„Wir wollen mit dem Jolkafest die Leute aus der Wohnung herauslocken, um gemeinsam mit den Kindern etwas zu unternehmen“, sagte Lilia Wolf und lobte die Größe der Halle. Die Akustik habe jedoch stark zu wünschen gelassen.In diesem Jahr wurde das Fest vom Tanzclub „Rose“ e. V. im Rahmen eines Integrationsprogrammes ausgerichtet. Die Vereinstrainerin Lilia Wolf war an diesem Tag in das Kostüm von Snegurotschka, dem Schneeflöckchen, geschlüpft. Denn natürlich gehört zum Jolkafest ein zünftiges Theaterstück. Darin drehte sich in Forst alles um den von der Hexe Babajaga und einer weiteren finsteren Gestalt entwendeten Zauberstab von Djed Moros (Väterchen Frost). Dieser Zauberstab ist einfach unverzichtbar, damit an der Jolka, dem festlich geschmückten Tannenbaum auch alle Lichter entzündet werden können. Doch alles wurde gut und so flammten mit einem Schlag in der abgedunkelten Halle alle Lichter auf.

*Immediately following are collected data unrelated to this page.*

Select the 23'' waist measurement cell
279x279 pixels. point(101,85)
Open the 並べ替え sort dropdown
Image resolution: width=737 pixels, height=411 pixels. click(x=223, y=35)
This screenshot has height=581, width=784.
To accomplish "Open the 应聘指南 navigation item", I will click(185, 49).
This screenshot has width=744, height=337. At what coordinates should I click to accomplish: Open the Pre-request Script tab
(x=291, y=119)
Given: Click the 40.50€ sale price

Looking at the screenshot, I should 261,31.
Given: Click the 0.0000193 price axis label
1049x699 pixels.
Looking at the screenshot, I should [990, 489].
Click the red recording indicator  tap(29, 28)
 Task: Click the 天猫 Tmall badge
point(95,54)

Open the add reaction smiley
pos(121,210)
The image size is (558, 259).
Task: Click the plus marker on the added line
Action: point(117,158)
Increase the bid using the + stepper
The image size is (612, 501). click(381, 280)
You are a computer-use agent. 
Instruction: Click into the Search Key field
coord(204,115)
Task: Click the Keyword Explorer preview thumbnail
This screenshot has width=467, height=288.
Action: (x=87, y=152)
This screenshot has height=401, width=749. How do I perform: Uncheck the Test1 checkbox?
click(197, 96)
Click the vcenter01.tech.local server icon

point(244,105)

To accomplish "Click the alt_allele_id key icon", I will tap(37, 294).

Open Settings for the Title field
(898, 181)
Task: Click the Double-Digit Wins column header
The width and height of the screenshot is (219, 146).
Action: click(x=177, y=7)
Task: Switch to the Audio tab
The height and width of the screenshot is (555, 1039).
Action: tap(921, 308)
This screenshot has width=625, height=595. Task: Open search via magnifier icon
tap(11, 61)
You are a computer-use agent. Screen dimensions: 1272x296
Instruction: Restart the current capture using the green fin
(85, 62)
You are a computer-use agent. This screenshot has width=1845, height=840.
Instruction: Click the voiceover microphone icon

Traditionsgemäß wurde der strahlende Lichterbaum in der Saalmitte mit großem Jubel umtanzt. Für die musikalische Umrahmung sorgte Victor Sehl aus Guben, der meisterlich die Garmoschka, das russische Knopfakkordeon spielte. Dabei erklang auch das traditionelle Lied vom kleinen Tannenbaum. Viele ausgelassene Spiele hatten die Organisatoren für die kleinen Teilnehmer vorbereitet, die zum Abschluss kleine Geschenke erhielten. „Zahlreiche der angemeldeten Kinder sind erkrankt“, stellte am Samstag Lilia Wolf fest. Diese bekommen dann im neuen Jahr eine kleine Aufmerksamkeit. Ein besonderes Erlebnis war der Abend für die neunjährige Emily Steinhardt aus Forst.
Solch eine Jolkafest hatte die kleine Tänzerin vom Tanzclub Rose bislang noch nicht erlebt. „Es gab ein buntes lustiges Programm mit vielen Spielen für uns“, sagte sie.